This article was published as a part of the Data Science Blogathon.

What are Multimodal Systems?

Multimodal systems process and understand multiple types of input data—like text, images, audio, and video—simultaneously. Vision-language models, such as Gemini 2.0 Flash, GPT-4o, Claude Sonnet 3.5, and Pixtral-12B, excel at understanding relationships between these modalities, extracting meaningful insights from complex inputs.

In this context, we focus on vision-language models that analyze images and generate textual insights.

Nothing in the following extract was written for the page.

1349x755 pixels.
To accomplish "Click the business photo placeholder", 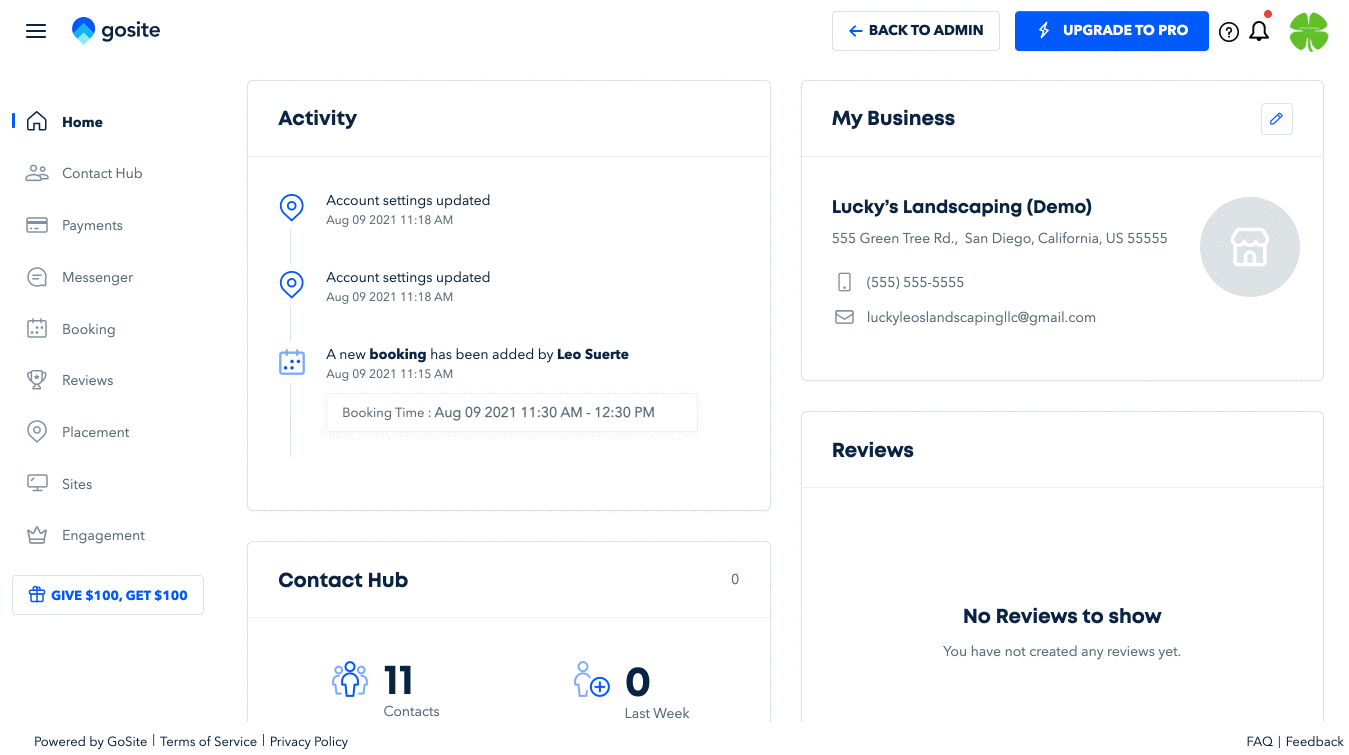I will pos(1249,246).
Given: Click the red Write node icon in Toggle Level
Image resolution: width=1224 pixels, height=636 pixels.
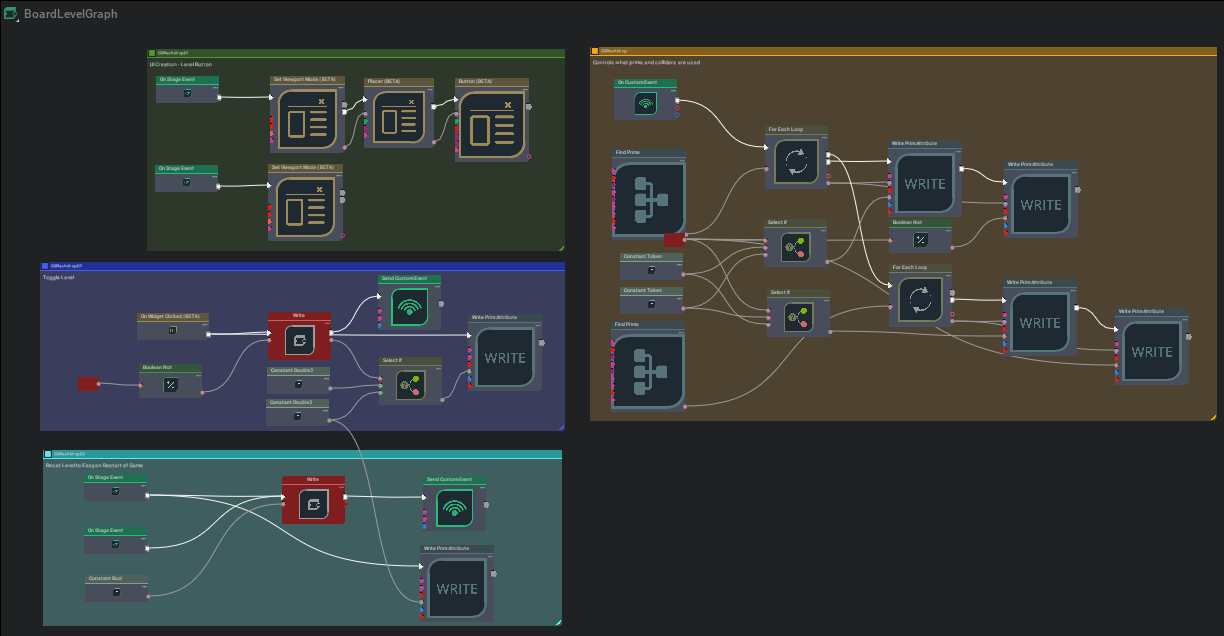Looking at the screenshot, I should coord(300,339).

These systems combine computer vision and natural language processing to interpret visual information based on user prompts.

Multimodal Real-world Use Cases

Multimodal systems are transforming industries:

  • Finance: Users can take screenshots of unfamiliar terms in online forms and get instant explanations.
  • E-commerce: Shoppers can photograph product labels to receive detailed ingredient analysis and health insights.
  • Education: Students can capture textbook diagrams and receive simplified explanations.
  • Healthcare: Patients can scan medical reports or prescription labels for simplified explanations of terms and dosage instructions.

Why Multimodal Agent?

The shift from single-mode AI to multimodal agents marks a major leap in how we interact with AI systems. Here’s what makes multimodal agents so effective:

  • They process both visual and textual information simultaneously, delivering more accurate and context-aware responses.
  • They simplify complex information, making it accessible to users who may struggle with technical terms or detailed content.
  • Instead of manually searching for individual components, users can upload an image and receive comprehensive analysis in one step.
  • By combining tools like web search and image analysis, they provide more complete and reliable insights.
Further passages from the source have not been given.